Find the area of rectangle bounded by $u=0,~ u=a,~ v=0, ~v=1$ on helicoid defined by $x = u\cos v, ~ y=u\sin v, ~ z = av$.
I have solved many problems of similar kind in my calculus course, but this problem is from differential geometry book which I'm self-studying. I don't have any algorithm in my mind. I can't imagine the graph too.
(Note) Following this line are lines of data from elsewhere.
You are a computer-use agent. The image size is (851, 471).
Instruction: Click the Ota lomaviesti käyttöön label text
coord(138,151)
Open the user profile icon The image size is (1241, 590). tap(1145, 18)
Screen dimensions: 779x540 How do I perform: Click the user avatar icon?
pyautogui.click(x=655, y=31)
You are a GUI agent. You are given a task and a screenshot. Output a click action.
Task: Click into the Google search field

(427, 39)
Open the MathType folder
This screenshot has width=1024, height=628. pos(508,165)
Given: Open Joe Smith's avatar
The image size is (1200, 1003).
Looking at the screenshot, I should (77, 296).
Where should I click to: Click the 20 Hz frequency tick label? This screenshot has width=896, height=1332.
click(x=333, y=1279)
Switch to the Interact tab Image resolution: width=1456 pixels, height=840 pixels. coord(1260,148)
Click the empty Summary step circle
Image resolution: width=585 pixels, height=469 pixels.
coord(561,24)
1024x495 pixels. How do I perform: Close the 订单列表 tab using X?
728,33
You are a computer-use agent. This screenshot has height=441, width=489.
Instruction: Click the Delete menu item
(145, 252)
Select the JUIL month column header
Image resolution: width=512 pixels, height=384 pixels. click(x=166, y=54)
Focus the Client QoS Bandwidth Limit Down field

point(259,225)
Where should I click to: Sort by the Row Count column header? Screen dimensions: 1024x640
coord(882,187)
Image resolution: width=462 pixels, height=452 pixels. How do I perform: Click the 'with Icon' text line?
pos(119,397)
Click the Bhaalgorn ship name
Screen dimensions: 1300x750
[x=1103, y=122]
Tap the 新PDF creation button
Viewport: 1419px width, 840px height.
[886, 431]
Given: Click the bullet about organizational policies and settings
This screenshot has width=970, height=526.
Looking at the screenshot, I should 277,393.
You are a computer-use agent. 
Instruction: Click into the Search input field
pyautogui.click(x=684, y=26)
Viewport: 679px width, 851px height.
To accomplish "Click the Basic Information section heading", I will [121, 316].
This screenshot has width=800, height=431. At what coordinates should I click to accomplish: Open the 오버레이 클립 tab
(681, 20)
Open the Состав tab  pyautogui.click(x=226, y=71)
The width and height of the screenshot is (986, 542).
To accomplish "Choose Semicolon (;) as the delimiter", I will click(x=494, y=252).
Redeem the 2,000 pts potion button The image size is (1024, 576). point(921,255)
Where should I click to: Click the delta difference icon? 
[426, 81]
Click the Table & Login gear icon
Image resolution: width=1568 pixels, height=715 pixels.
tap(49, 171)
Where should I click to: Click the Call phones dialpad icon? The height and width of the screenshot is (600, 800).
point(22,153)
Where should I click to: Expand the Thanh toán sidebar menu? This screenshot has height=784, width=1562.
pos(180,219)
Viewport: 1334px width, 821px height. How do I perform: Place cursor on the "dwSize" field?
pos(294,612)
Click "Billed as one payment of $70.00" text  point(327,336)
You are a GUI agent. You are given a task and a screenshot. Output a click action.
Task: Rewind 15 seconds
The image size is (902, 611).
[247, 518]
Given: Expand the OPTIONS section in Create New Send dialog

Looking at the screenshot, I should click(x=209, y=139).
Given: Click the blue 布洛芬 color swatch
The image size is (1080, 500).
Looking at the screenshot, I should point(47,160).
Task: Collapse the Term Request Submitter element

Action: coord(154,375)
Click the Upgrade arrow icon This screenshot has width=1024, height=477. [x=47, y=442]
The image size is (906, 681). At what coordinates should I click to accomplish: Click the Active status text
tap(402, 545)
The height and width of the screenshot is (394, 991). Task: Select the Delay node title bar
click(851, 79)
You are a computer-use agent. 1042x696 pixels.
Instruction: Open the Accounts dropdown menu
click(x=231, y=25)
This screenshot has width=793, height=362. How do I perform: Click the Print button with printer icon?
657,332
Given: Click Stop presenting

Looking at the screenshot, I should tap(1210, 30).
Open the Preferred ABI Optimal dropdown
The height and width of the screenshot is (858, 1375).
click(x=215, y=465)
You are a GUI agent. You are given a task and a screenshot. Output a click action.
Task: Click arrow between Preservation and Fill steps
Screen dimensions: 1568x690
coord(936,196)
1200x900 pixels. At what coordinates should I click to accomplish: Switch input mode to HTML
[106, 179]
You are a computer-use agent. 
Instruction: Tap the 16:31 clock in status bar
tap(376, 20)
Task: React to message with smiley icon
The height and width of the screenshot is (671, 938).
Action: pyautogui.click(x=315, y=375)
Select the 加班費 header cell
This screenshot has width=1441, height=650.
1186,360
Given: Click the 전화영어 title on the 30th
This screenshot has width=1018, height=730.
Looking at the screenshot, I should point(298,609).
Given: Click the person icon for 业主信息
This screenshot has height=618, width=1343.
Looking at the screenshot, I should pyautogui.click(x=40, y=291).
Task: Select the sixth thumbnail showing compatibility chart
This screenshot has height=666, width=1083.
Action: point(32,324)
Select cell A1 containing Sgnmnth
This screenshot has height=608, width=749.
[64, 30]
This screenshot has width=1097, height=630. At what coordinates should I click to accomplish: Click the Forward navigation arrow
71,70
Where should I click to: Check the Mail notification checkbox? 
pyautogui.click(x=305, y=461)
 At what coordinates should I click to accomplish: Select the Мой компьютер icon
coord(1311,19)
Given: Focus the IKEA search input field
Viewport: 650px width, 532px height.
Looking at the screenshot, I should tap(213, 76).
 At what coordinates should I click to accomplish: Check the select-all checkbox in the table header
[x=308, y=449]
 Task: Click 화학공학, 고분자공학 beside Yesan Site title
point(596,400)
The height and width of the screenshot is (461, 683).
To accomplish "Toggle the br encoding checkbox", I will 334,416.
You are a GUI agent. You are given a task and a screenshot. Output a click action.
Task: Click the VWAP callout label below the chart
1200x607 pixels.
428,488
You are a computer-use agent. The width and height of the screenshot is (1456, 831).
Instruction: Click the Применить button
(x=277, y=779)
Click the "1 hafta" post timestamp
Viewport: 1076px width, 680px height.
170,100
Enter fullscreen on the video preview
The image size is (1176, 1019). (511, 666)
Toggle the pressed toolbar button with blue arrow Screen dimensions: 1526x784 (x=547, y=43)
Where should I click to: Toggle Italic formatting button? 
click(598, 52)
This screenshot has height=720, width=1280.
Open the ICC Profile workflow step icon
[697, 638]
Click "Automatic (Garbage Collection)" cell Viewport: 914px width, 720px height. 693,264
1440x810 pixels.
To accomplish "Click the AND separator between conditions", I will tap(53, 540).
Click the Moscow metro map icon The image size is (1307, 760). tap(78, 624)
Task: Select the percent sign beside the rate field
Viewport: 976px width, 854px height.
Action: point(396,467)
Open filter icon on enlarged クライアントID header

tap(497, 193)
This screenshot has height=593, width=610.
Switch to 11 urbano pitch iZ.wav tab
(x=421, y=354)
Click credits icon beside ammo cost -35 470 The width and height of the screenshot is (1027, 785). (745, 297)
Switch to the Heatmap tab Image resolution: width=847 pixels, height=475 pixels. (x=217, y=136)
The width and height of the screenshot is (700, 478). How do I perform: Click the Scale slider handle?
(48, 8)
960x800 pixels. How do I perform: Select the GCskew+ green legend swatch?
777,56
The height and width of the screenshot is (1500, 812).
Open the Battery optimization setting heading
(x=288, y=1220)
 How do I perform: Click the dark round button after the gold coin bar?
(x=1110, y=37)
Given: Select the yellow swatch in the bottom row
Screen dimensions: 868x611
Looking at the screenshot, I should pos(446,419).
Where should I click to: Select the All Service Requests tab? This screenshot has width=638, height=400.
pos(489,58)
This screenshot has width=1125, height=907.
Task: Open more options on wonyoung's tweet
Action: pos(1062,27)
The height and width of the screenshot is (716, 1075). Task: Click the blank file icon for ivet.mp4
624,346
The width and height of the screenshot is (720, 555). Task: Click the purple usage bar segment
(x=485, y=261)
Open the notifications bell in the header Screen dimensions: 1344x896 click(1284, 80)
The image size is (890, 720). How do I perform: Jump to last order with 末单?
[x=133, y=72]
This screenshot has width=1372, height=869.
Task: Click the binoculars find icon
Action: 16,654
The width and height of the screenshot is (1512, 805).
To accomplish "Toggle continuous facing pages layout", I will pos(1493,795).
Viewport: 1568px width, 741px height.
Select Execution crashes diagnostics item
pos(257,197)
Maybe some kind of variable-change to flatten the surface.
Any help is appreciated.
A surface $S$ parameterized by a vector-valued function $\vec r(u,v)$ has area equal to the surface integral
$$\iint_S\mathrm dA=\int_0^1\int_0^a\left\|\frac{\partial\vec r}{\partial u}\times\frac{\partial\vec r}{\partial v}\right\|\,\mathrm du\,\mathrm dv$$
You're generously provided with the parameterization and domain of integration. Differentiating $\vec r(u,v)$ gives
$$\vec r(u,v)=\left\langle u\cos v,u\sin v,av\right\rangle\implies\begin{cases}\frac{\partial\vec r}{\partial u}=\left\langle\cos v,\sin v,0\right\rangle\\\frac{\partial\vec r}{\partial v}=\left\langle-u\sin v,u\cos v,a\right\rangle\end{cases}$$
Find the normal vector to $S$, which is the cross product of these partial derivatives:
$$\frac{\partial\vec r}{\partial u}\times\frac{\partial\vec r}{\partial v}=\left\langle a\sin v,-a\cos v,u\right\rangle$$
Compute its norm:
$$\left\|\frac{\partial\vec r}{\partial u}\times\frac{\partial\vec r}{\partial v}\right\|=\sqrt{(a\sin v)^2+(-a\cos v)^2+u^2}=\sqrt{a^2+u^2}$$
You can think of this norm factor as an extension of the Jacobian determinant you typically use for integrating over a plane. Roughly speaking, it essentially scales up an area over a flat plane to compensate for the curvature of the surface. (I think the linked Wikipedia article does a decent job of explaining this more rigorously, and in fact that's where I first picked up the concept!)
So the area would be
$$\int_0^1\int_0^a\sqrt{a^2+u^2}\,\mathrm du\,\mathrm dv=\int_0^a\sqrt{a^2+u^2}\,\mathrm du$$
and the remaining integral is elementary.